§ Aim of the task:
Copy the lines below verbatim, beginning with the line containing "is (1196, 743)." and continuing through the last line.

[START OF Provided entries]

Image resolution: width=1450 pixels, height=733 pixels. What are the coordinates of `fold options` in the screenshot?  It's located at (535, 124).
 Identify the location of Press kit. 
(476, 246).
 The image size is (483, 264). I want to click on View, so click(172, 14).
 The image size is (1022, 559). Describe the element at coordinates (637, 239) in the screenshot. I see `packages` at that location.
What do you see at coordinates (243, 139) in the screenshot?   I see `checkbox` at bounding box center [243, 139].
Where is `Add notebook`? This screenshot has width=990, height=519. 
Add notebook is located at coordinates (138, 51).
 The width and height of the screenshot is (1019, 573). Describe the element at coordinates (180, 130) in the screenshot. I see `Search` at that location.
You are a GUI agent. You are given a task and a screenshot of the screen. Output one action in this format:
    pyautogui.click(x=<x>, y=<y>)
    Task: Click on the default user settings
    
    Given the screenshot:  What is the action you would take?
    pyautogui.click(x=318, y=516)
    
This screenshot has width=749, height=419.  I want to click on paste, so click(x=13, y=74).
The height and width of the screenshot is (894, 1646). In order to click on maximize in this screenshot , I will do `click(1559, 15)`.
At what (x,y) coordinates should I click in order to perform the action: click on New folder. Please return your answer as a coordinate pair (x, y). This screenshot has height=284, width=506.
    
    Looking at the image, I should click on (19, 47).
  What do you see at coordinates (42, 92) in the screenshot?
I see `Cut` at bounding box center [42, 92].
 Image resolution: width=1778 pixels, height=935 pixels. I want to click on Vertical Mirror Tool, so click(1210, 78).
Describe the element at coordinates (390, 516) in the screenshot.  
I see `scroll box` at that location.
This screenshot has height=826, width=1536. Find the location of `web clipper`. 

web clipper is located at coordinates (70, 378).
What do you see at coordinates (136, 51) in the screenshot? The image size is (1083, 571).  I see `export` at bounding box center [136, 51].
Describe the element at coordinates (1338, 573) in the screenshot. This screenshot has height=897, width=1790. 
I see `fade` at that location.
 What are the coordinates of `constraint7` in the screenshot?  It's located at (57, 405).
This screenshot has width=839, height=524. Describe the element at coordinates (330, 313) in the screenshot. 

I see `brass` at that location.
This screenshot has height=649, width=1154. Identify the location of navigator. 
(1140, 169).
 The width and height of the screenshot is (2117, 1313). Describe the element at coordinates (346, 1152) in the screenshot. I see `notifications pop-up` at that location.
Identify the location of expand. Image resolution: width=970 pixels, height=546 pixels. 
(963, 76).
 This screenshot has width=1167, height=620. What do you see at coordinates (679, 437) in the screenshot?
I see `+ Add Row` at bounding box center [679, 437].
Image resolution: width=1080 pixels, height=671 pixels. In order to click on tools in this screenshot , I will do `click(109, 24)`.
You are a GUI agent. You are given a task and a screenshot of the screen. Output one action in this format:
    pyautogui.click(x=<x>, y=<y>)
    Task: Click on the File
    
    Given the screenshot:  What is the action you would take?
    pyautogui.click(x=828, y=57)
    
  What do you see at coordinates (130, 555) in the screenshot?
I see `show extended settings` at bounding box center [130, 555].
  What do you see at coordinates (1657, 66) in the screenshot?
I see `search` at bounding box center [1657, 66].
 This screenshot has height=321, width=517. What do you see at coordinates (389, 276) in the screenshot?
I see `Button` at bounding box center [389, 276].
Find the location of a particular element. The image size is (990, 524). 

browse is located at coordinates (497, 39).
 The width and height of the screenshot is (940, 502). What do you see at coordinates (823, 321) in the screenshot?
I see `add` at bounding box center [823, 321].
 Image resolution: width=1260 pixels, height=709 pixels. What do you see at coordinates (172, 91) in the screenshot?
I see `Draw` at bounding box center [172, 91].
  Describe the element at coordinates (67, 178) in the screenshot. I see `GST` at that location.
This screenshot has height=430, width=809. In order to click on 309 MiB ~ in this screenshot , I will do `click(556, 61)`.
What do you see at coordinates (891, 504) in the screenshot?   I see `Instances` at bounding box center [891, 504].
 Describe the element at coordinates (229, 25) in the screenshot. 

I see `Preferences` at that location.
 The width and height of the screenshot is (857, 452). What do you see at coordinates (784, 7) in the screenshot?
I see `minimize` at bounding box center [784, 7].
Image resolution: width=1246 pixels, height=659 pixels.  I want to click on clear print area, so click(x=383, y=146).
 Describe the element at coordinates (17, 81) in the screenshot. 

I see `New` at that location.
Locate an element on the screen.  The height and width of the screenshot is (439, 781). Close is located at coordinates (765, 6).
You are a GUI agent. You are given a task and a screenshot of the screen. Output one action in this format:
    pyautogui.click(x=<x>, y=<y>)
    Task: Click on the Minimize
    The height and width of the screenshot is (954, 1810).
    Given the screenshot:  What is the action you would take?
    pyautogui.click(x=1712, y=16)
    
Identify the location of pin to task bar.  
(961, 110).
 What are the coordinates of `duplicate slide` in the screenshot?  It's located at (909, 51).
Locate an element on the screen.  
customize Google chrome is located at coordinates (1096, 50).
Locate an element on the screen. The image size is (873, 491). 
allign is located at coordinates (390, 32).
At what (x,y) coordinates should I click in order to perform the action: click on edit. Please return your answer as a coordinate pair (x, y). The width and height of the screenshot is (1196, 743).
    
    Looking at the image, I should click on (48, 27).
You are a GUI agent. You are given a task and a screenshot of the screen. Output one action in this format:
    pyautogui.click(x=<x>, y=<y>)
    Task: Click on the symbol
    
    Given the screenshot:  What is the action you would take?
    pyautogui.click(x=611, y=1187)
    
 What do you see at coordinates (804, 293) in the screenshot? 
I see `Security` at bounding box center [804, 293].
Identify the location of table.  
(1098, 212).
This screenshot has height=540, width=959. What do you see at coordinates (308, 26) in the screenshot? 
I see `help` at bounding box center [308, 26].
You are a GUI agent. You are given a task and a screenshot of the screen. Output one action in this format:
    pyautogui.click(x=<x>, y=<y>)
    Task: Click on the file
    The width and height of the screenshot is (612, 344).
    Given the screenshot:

[END OF Provided entries]

§ Solution to this task:
At what (x,y) coordinates should I click in order to perform the action: click on edit. Please return your answer as a coordinate pair (x, y). The width and height of the screenshot is (1196, 743).
    
    Looking at the image, I should click on (48, 27).
You are a GUI agent. You are given a task and a screenshot of the screen. Output one action in this format:
    pyautogui.click(x=<x>, y=<y>)
    Task: Click on the symbol
    
    Given the screenshot:  What is the action you would take?
    pyautogui.click(x=611, y=1187)
    
 What do you see at coordinates (804, 293) in the screenshot? 
I see `Security` at bounding box center [804, 293].
Identify the location of table.  
(1098, 212).
This screenshot has height=540, width=959. What do you see at coordinates (308, 26) in the screenshot? 
I see `help` at bounding box center [308, 26].
You are a GUI agent. You are given a task and a screenshot of the screen. Output one action in this format:
    pyautogui.click(x=<x>, y=<y>)
    Task: Click on the file
    The width and height of the screenshot is (612, 344).
    Given the screenshot:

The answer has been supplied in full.